Just when you think you have seen the most stunning baby , another one hits the ground that is amazing .

Such a beautiful breed


----------



## Crossroads Boers (Feb 19, 2011)

Thanks Jackie and Renae!  

Thanks Laura, I agree!


----------



## HoosierShadow (Apr 20, 2010)

She's gorgeous!

I have a question for you. Did you just trim up her long hairs, head and tail? We have a % doe kid that the kids are using for 4-H, she's got a red coat too <starting to shed her winter coat>, and wondering if I should just trim her long hairs/clean her up vs. body clipping her a month before the show. Just thought I'd ask how you did Liberty, I'm still no good at this clipping stuff lol


----------



## Crossroads Boers (Feb 19, 2011)

Thanks Candice! 

Uhhhh.. you didn't notice her awful looking clipped neck?? That's GREAT! I did a TERRIBLE job on it!  

We clipped her belly, tail, around her hooves, between her horns and her forehead, her chest floor, between her legs, on her rump and clipped the wild hairs off her legs. I clipped her whole neck several weeks ago too... WAY too short.  It looks okay now though after lots of blending. 

I love red goats until it comes to clipping them... everything you do is completely obvious. So be VERY careful! Clipped red hair is a lot lighter in color... at least it is on our kids and adults. I could take hair off in a zillion places on the trads and you'd never know.. you can see everything on a red though. So just keep the " can't put hair back on" line running through your head as you clip her.


----------



## Crossroads Boers (Feb 19, 2011)

Oh BTW, you see that white stripe down Liberty's back? That's where I clipped her rump! She has a WHITE stripe running all the way up her back...  as I found out. Fortunately I didn't get far before I noticed it!


----------



## bayouboergoats (Dec 30, 2012)

Ooo la la! She is looking great!

That is some stiff competition your giving Beauty there. Lol

When is the show again? I am excited for you and I am not even going!!!


----------



## Crossroads Boers (Feb 19, 2011)

Thanks Amber!  The 0-3 class will be lots of fun. There will be three of our doelings in it. A doeling we sold as a bottle baby to a family is going to be there too! 

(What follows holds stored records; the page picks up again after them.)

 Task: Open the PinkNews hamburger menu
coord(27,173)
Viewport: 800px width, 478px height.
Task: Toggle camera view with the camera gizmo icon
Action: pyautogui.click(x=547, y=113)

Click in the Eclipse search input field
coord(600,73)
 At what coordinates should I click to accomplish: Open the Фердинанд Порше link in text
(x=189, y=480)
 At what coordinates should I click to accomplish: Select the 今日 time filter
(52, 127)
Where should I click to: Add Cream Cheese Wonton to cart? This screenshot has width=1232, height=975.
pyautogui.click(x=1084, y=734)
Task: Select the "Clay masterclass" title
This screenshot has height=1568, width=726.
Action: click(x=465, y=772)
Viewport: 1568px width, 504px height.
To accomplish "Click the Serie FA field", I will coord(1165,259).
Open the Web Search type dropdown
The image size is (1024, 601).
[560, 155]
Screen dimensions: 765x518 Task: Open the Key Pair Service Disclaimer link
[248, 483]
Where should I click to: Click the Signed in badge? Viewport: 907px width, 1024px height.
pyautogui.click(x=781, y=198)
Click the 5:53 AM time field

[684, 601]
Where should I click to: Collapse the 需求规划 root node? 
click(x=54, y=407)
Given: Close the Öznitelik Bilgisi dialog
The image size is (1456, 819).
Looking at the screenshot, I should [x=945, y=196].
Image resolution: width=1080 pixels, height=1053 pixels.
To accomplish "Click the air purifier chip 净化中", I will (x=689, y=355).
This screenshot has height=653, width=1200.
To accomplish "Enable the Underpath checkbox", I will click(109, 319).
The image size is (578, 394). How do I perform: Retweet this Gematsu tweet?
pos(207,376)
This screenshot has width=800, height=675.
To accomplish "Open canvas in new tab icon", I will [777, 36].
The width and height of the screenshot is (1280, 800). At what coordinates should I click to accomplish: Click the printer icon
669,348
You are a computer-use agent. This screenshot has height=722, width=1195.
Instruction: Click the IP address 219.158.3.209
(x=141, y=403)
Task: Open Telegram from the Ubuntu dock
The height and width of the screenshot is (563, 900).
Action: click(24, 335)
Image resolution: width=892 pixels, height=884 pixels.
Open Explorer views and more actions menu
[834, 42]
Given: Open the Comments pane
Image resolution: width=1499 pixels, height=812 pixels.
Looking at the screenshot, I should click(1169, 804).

It is this Fri-Sun.  I am so excited!


----------



## Trickyroo (Sep 26, 2012)

Wow , good luck to you and your goaties


----------



## Frosty (Feb 13, 2010)

She is just so lovely. Can''t wait to find out how she does. I think boars are beautiful but not sure I want to deal with large goats.


----------



## mmiller (Apr 3, 2012)

She is stunning!! I love seeing pictures of your goats Crossroads!! Good luck at the shows!!


----------



## Crossroads Boers (Feb 19, 2011)

Thanks!! Just 3 more days!!!


----------



## bayouboergoats (Dec 30, 2012)

Oh wow! That is really soon!!!! Goodluck and cant wait to hear how they do!


----------



## Crossroads Boers (Feb 19, 2011)

Oh I know! We'll be heading out Friday morning! We only take our own goats to shows a couple times a year and this is the first show of the year with our own.... so I am really looking forward to it. I wish we had Paint Ball here... next show I guess.  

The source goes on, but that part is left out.